In Ackerman, the insured and three employees were in a service station garage when two persons entered the station showroom seeking change for vending machines. One employee went to assist the two, and returned to the garage area. One of the persons then began operating a candy machine while the other apparently pried open the cash register and took some money. Within a few minutes an employee returned to the showroom and discovered the cash missing from the register, and the two gone. The appellate court concluded that the policy language defining robbery was ambiguous and sus*254tained a construction in favor of the insured. In view of the court’s conclusion that the policy was ambiguous, the court believed that “[ajnother reasonable interpretation of the word ‘present’ is that Ack-erman was ‘present’ within the service station, and was separated from view of the crime only by the partition between the two rooms.” 151 Ind. App. 464, 470, 280 N.E.2d 332, 336.
We do not agree with the plaintiff’s contention that the policy at issue was ambiguous. We believe that the decision in Grimes is a correct interpretation of the word “presence,” and that the decision in Ackerman and Buffalo Smoketeria construed the word beyond its generally accepted meaning. Following Grimes, and applying its holding to the alleged felony theft of the money herein, we find that plaintiff failed to satisfy this condition absent any allegation that plaintiff’s custodian had an unobstructed view of the felony.
Even assuming that plaintiff satisfied the requirement of the custodian’s presence, we believe the second requirement in the policy, i.e., that the custodian be actually cognizant of the overt felony, was also not met.
In Sinda, an action was brought to recover for a loss allegedly covered by a policy insuring against robbery with the same definition as that at bar. There the insured operated a self-service grocery store, and as a service to its customers cashed checks for them. The insured had placed a strong box containing approximately $2,000 under a counter in the liquor department and had left to answer a phone call. On his way to answer the phone, he heard a rattle resembling the rattle of money in the strong box, but did nothing about it. When he returned he could not find the money and inquired of his employees, and searched for two hours before concluding it was stolen. The insured contended that he was covered under the robbery provision, and the trial court agreed and entered judgment in his favor. On appeal, the court concluded that he was not actually cognizant of anything, and reversed the judgment of the trial court. The court held that the record failed to show that he was aware of any overt act committed at the liquor counter while he was in the office talking on the phone. 4 Ill. App. 2d 546, 554, 124 N.E.2d 557, 559.

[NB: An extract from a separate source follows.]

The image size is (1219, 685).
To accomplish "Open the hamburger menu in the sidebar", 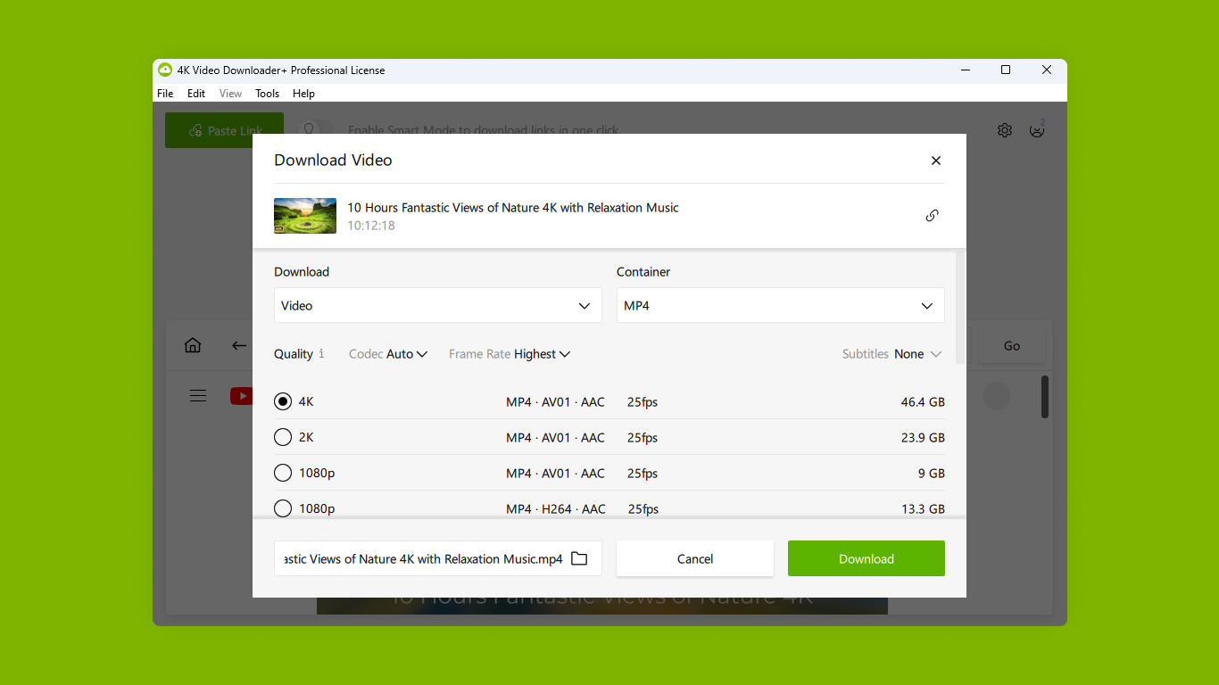I will pyautogui.click(x=197, y=395).
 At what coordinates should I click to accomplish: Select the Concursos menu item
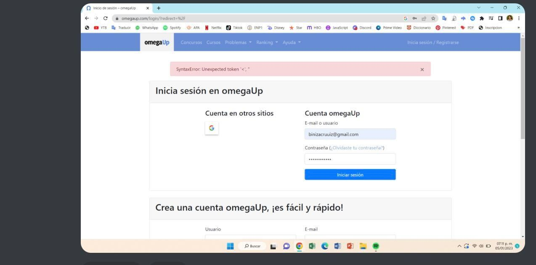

In Ashcraft v. United States Fidelity & Guaranty Co. (Ky. App. 1953), 255 S.W.2d 485, the insured’s employee had returned from the bank and given the insured approximately $800 in cash, which was placed in the pocket of a smock being worn by the insured. Shortly thereafter, the insured was informed that his dog was in a fight in front of the store and he proceeded to investigate. He went outside and saw three men watching the fight, one of whom owned another *255dog which was also involved. The insured kicked the dogs to separate them, and the other men jarred him about during the process. When he returned inside, the money was missing from the pocket of his smock. Subsequent questioning of the employees and a search proved fruitless, so a claim was made under an insurance agreement containing an identical robbery provision as that at bar. The appellate court sustained a directed verdict for the defendant and concluded that the insured “did not then know, nor can he now positively state, that the colored men perpetrated ‘an overt felonious act’ in his presence by removing the money from his pocket.” 255 S.W.2d 485, 487.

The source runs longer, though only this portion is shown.